The tumor microenvironment consists of cancer cells and cancer stem cells, but also many other cell types which promote tumor progression and metastasis, and the extracellular matrix produced by cells. M1 and M2 macrophages are abundant cell types in the tumor microenvironment. Cells secrete hyaluronan (HA) into their extracellular matrix, and therefore also hyaluronan can be found abundantly in the tumor microenvironment. Hyaluronan has shown to stimulate the progression and metastasis of several tumor types. Cancer stem cells are also crucial actors affecting the malignant features of cancer.

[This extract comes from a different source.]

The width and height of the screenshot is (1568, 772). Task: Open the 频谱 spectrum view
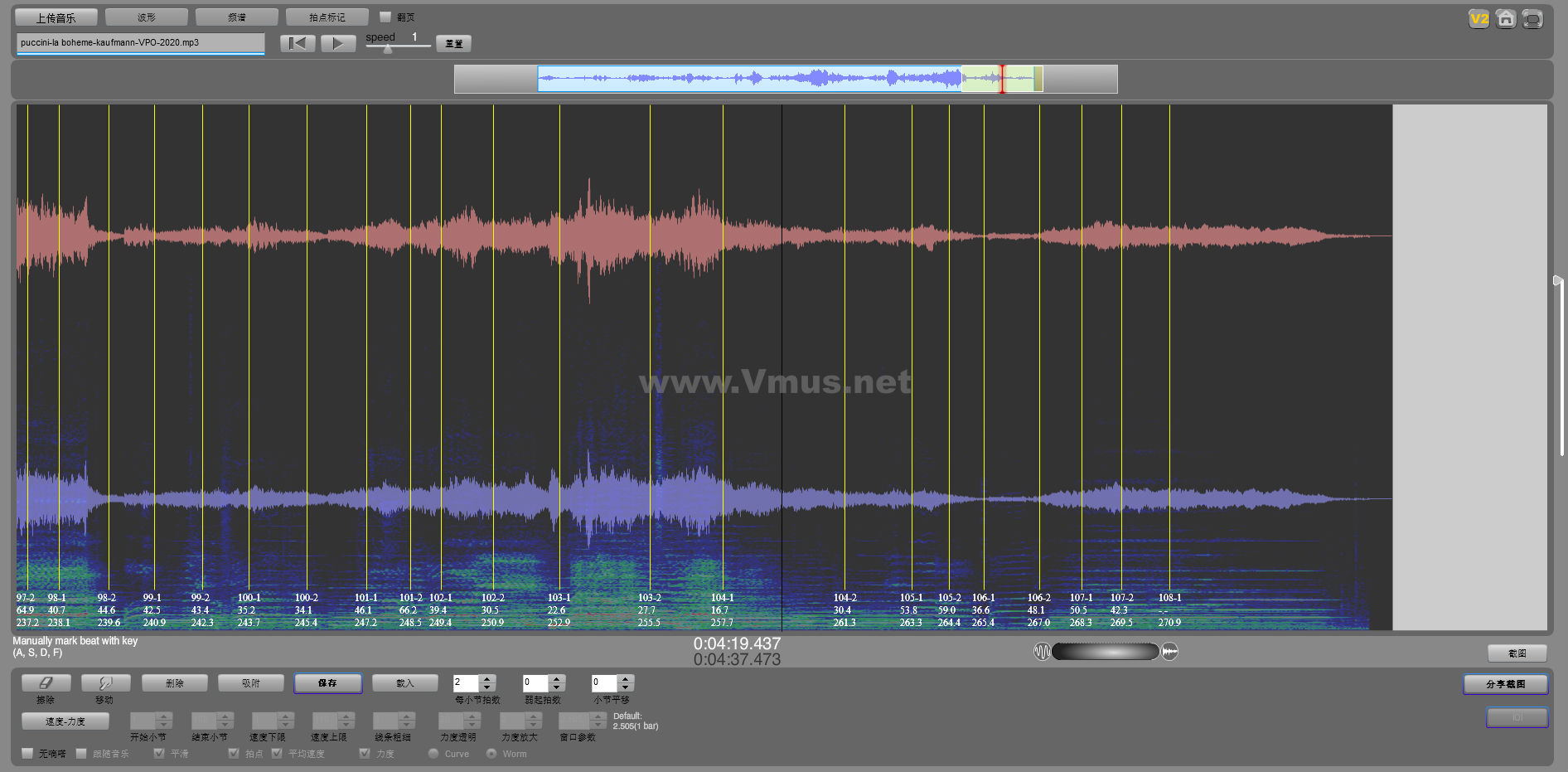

In this MSc thesis it was studied whether M1 macrophages affect the transformation of cancer cells into cancer stem cells, and what are the signaling pathways leading to cancer stem cell marker expression, that the secreted factors of macrophages induce. Macrophages polarized from THP-1 cells, LNCaP C4-2B prostate cancer cells and SCC9 oral squamous cell carcinoma cells were used as targets in this study. In this study, THP-1 cells were polarized into M1 macrophages, and the cell culture medium of M1 macrophages was collected and sterile filtered (M1 CM). Cancer cells were treated with the cell culture medium of M1 macrophages. Also, treatments with inhibitors of different signaling pathways, and small interfering RNA targeting CD44 protein, CD44 siRNA, were performed on the macrophage-treated cancer cells. The effects of the factors secreted by macrophages, inhibitor treatments and CD44 siRNA treatment to the expression of cancer stem cell markers and HA synthases were examined using real-time quantitative PCR, RT- qPCR. Results show that M1 macrophages increased the expression of cancer stem cell markers and HA synthases in both LNCaP C4-2B cells and SCC9 cells. CD44 siRNA treatment did not decrease the expression of cancer stem cell markers and HA synthases in SCC9 cells. WNT974 and IKK16 inhibitors in both LNCaP C4-2B cells and SCC9 cells and U0126 inhibitor in SCC9 cells decreased the expression of cancer stem cell markers and HA synthases. In conclusion, M1 macrophages drive the formation of cancer stem cells. More research is still needed, especially about the signaling pathways that lead to increased expression of cancer stem cell markers and HA synthases.